O texto apresentado hoje é de autoria de Rostand Medeiros que entrou em contato comigo e pediu a divulgação de seu trabalho junto a um veterano que mora atualmente em Natal. Boa leitura e bom final de ano a todos!


No último o dia 13 de novembro, em meio ao dia de “Portões Abertos” do exercício militar CRUZEX 5, depois de 66 anos, Emil Anthony Petr o único veterano norte-americano da II Guerra Mundial vivendo no Rio Grande do Norte, estava novamente ao lado de uma aeronave de combate da Força Aérea dos Estados Unidos: um moderno caça F-16. Este veterano foi respeitosamente tratado pelos militares do seu país. Em janeiro de 1942, quando o jovem Emil buscou um local de alistamento para se engajar na luta contra os nazi-fascistas, este filho de simples agricultores, natural da pequena cidade de Deweese, Nebraska, tinha certeza de que “não queria lutar em trincheiras, mas no ar”.
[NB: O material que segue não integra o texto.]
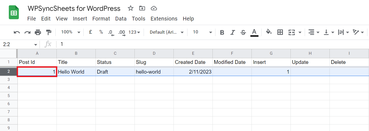The width and height of the screenshot is (369, 131).
Task: Star the WPSyncSheets document
Action: click(131, 8)
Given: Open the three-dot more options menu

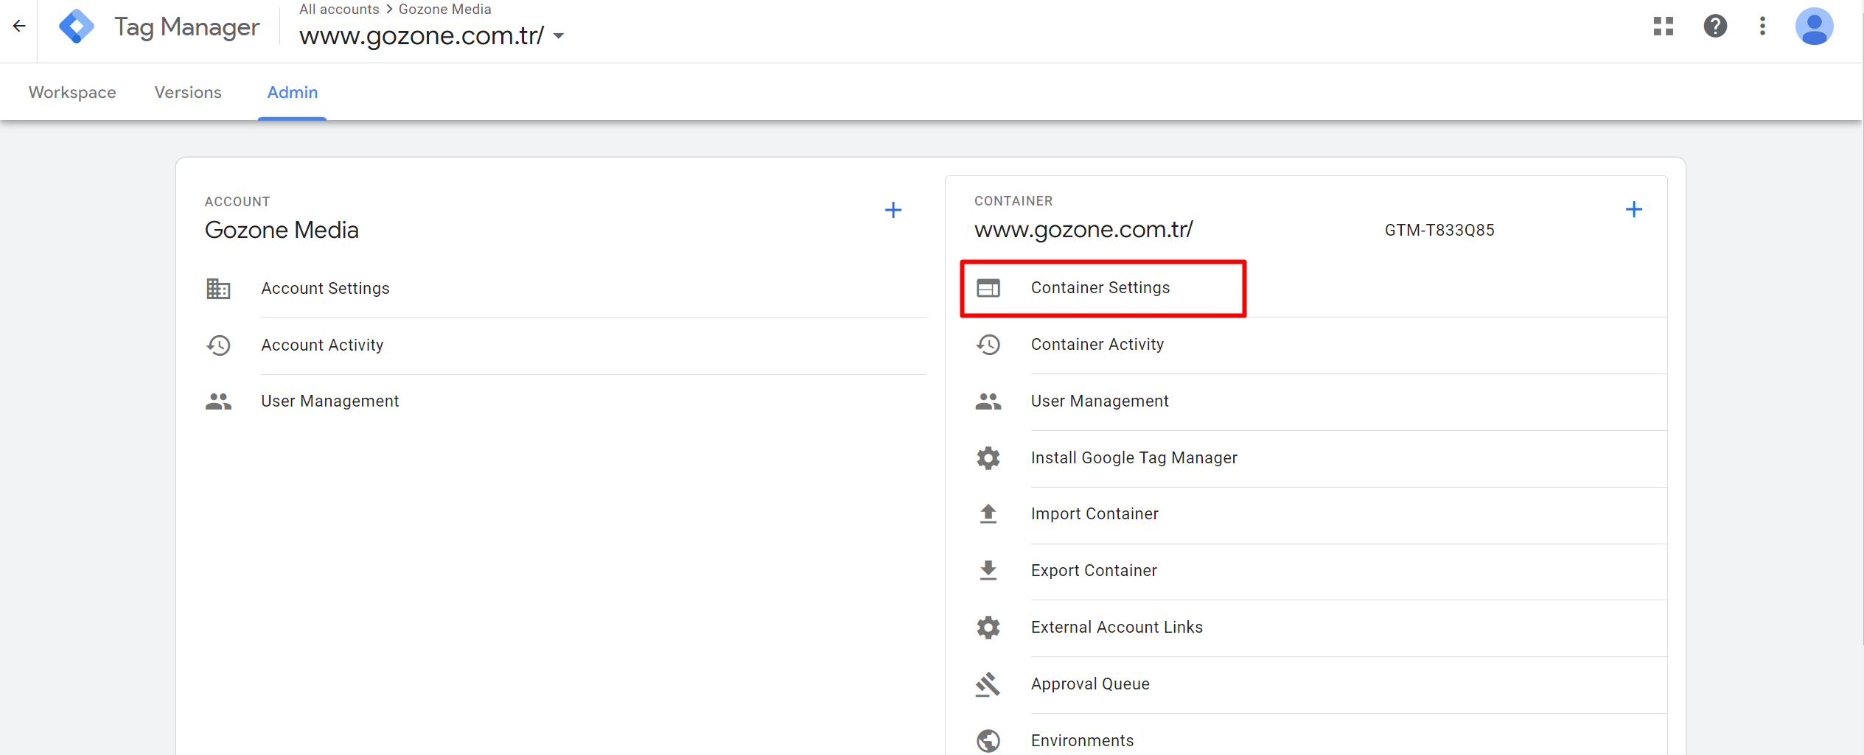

Foi primeiramente designado para o 57º Grupo de Caça, na área de Boston. Quando estava para seguir com a sua unidade para o deserto do norte da África, ele conseguiu a aprovação para cursar a escola de formação de navegadores, em San Marco, no Texas. Em 1943, após conseguir a patente de segundo tenente, foi designado para atuar em bombardeiros B-24. Mas não era o fim de sua preparação. O tenente Petr seguiu para a base aérea de Langley, Virginia, onde se especializou na tarefa de bombardeio por radar.

Em abril de 1944 chegou a sua transferência para a 15ª Força Aérea, no sul da Itália, para atuar no esquadrão 139º, do 454º Grupo de Bombardeio, baseado no campo de San Giovanni, próximo a cidade de Cerignola.

Durante o trajeto para a Europa o tenente Emil esteve no Brasil, mas não em Natal. Seu trajeto passou pelas cidades de Belém e Fortaleza, onde guardou boas lembranças: “Não era para ter conhecido Natal na época da guerra, mas foi para cá que optei por viver e me casar”.
Os aviões B-24 que transportavam radar eram diferentes das outras aeronaves deste modelo. Era retirada a torre de metralhadora no formato de bola, que se encontrava na parte inferior do quadrimotor, para a colocação de um domo de radar. Devido à configuração deste radar, com as antenas em formato de “orelhas de rato”, estes B-24 eram conhecidos como “Radar Mickey”. Estes aviões especiais transportavam 11 pessoas, ao invés de 10, que era o número normal de tripulantes de uma B-24.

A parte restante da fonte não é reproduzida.